More features for advanced users:

There is much more to Qbix...

Standardized access control

One of the main goals of Qbix is to enable developers to deliver experiences that not only delight and engage users, but empower them to have control over their own data.

That is why the Streams plugin contains very powerful and expressive ways to control access. We built it all for you — so users can have a standard interface they expect for managing their streams, and you can focus on building your application.

access control

What users can do

Whether it's their name, relationship status, age, location, or something else, users of Qbix apps can expect to have a standard way to control who can access the streams they publish. There are three different aspects, each with their own levels:

  • Read level - This determines who can see the messages posted to the stream. Those with the lowest read level (namely 0) can't even see the stream exists.
  • Write level - This determines who can edit the stream. Those with the lowest write level can't affect the stream. Higher levels allow posting messages, voting for relations to other streams, and more.
  • Admin level - The publisher of the stream can assign admins to manage the stream, especially useful if allows multiple writers. Certain levels allow granting higher access to other users or admins using invitations.
  • Permissions - This is for custom permissions, such as registerForMe and highlight.

Publishers and contacts

Besides assigning access levels to individual users, the Streams plugin also supports assigning access to entire contact labels.

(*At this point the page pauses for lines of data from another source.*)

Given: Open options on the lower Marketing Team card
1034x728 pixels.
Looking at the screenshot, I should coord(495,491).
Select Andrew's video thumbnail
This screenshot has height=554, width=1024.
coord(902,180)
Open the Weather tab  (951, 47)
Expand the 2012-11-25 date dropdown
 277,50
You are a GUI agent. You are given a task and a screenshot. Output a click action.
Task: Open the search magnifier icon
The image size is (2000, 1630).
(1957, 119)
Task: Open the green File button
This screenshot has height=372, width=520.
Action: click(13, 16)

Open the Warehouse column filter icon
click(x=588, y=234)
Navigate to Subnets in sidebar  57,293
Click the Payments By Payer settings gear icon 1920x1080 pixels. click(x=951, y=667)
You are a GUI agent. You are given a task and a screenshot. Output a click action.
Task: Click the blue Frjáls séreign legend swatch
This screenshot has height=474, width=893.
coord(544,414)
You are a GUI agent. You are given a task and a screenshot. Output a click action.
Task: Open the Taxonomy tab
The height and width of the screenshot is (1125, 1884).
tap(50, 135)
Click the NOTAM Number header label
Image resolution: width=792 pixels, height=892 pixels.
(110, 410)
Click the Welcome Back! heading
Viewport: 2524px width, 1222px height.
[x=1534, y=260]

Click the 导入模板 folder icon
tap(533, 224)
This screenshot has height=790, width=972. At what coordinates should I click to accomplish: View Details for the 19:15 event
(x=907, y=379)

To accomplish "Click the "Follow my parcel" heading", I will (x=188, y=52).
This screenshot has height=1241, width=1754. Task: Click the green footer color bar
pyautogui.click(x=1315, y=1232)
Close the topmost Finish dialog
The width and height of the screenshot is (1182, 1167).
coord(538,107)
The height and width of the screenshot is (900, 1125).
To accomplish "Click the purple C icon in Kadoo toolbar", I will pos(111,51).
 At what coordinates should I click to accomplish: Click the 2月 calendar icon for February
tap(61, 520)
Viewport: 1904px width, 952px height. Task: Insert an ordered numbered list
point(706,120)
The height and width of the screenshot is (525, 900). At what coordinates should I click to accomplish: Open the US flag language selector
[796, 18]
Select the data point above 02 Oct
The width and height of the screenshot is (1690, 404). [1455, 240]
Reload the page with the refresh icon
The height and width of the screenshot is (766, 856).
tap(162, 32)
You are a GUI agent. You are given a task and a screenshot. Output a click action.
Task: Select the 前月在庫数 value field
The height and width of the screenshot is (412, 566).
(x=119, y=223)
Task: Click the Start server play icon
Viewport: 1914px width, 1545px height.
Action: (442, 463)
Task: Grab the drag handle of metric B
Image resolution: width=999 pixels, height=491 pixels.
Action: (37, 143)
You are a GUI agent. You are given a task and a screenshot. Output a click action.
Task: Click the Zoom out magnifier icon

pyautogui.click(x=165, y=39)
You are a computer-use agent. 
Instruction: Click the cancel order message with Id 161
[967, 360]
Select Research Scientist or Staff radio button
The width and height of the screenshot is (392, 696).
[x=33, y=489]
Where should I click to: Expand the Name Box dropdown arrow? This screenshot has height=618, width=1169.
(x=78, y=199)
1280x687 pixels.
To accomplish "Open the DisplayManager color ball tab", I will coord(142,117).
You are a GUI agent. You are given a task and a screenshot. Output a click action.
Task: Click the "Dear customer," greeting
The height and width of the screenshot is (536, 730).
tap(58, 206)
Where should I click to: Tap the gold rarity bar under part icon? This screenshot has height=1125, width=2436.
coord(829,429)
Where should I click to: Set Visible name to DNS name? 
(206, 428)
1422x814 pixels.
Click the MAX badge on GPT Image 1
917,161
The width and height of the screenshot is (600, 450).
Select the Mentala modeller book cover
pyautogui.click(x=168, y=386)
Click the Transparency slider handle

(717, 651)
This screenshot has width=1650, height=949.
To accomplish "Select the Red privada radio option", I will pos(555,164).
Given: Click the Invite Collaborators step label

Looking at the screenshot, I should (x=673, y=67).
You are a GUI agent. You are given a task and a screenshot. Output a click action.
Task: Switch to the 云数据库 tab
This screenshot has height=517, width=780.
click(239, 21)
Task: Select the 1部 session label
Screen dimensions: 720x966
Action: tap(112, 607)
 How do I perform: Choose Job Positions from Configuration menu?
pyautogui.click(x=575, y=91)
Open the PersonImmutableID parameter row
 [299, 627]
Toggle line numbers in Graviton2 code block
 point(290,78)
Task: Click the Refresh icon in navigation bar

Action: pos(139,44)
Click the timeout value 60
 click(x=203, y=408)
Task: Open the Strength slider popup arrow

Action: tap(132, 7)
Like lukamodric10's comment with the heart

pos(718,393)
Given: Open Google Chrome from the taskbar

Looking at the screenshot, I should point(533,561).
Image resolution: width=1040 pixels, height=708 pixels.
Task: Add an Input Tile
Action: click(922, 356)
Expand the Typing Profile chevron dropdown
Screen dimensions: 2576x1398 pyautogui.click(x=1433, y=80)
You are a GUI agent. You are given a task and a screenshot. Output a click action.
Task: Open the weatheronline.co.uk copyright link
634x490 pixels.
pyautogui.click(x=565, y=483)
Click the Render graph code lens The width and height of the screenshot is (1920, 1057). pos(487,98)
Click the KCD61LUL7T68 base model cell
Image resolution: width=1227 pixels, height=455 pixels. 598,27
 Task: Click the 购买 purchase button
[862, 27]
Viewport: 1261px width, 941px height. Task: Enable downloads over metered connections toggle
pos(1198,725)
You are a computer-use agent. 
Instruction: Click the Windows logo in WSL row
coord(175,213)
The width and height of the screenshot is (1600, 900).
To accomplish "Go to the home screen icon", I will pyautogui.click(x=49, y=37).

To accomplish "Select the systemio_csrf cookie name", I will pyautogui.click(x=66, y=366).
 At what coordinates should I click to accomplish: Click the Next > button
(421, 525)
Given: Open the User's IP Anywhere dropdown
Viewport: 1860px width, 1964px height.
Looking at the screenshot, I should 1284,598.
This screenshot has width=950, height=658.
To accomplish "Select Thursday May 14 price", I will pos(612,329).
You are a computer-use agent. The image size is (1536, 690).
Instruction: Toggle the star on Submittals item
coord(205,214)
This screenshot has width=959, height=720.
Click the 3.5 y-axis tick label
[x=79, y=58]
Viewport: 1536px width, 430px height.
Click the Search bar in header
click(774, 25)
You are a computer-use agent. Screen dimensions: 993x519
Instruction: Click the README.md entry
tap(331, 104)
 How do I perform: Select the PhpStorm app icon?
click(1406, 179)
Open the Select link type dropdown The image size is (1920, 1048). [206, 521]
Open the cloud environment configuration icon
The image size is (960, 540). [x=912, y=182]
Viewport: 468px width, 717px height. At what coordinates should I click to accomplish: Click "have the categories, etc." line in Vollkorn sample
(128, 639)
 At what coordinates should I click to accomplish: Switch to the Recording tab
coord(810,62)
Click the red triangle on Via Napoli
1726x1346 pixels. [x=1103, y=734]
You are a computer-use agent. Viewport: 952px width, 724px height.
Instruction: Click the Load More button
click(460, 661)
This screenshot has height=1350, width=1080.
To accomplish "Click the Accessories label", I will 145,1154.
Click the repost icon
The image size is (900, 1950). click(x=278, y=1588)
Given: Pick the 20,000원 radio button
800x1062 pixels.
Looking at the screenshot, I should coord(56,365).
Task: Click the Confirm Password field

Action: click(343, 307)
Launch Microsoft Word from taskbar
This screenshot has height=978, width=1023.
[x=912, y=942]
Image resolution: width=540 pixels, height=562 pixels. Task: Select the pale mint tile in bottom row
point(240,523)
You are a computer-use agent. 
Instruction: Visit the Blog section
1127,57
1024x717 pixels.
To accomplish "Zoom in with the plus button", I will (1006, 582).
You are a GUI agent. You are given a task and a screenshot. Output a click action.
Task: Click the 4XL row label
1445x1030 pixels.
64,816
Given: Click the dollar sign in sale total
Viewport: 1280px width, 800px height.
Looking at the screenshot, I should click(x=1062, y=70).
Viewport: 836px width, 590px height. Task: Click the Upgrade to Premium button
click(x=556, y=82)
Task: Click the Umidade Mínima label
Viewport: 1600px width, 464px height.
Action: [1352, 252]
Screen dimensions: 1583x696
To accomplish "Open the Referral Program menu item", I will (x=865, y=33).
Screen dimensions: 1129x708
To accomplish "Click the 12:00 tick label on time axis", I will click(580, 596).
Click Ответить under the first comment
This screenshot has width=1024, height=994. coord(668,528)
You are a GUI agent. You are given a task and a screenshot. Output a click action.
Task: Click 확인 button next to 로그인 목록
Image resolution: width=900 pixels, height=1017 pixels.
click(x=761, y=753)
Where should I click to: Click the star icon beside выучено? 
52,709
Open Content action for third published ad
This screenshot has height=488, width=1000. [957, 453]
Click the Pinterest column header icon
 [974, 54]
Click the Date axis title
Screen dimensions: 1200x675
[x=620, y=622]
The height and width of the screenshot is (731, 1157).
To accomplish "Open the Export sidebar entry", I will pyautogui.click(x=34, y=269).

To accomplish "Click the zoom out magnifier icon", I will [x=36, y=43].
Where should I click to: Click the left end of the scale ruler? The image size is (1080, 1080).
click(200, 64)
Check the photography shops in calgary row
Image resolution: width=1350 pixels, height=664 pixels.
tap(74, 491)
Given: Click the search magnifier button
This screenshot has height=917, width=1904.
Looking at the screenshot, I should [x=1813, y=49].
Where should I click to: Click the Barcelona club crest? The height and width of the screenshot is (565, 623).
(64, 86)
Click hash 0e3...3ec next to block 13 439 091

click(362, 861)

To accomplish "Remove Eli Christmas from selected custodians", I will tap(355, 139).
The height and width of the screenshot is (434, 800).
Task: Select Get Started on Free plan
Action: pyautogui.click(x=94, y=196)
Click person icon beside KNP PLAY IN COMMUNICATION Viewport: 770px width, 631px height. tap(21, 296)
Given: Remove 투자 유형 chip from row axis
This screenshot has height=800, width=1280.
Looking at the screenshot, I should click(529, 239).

So Qbix apps can support roles and permissions out of the box, except the roles are actually contact labels assigned by the stream's publisher.

A single app can have thousands or millions of users publishing streams of information, while others subscribe to this information, or join/leave and interact with the streams and with each other, in real time.

In Qbix, users can represent either people or communities. Thus, a person can set access for contact labels such as "friends" or "family", while an organization could set access for "project managers" or "clients".

When user X accesses a stream published by user Y, the system checks whether X is in Y's contacts. The access levels and permissions are aggregated from all the Streams_Access rows with ofContactLabel corresponding to all the labels. However, if X has saved specific access information for Y, through ofUserId, then it overrides any of the aggregated access levels they would have otherwise had.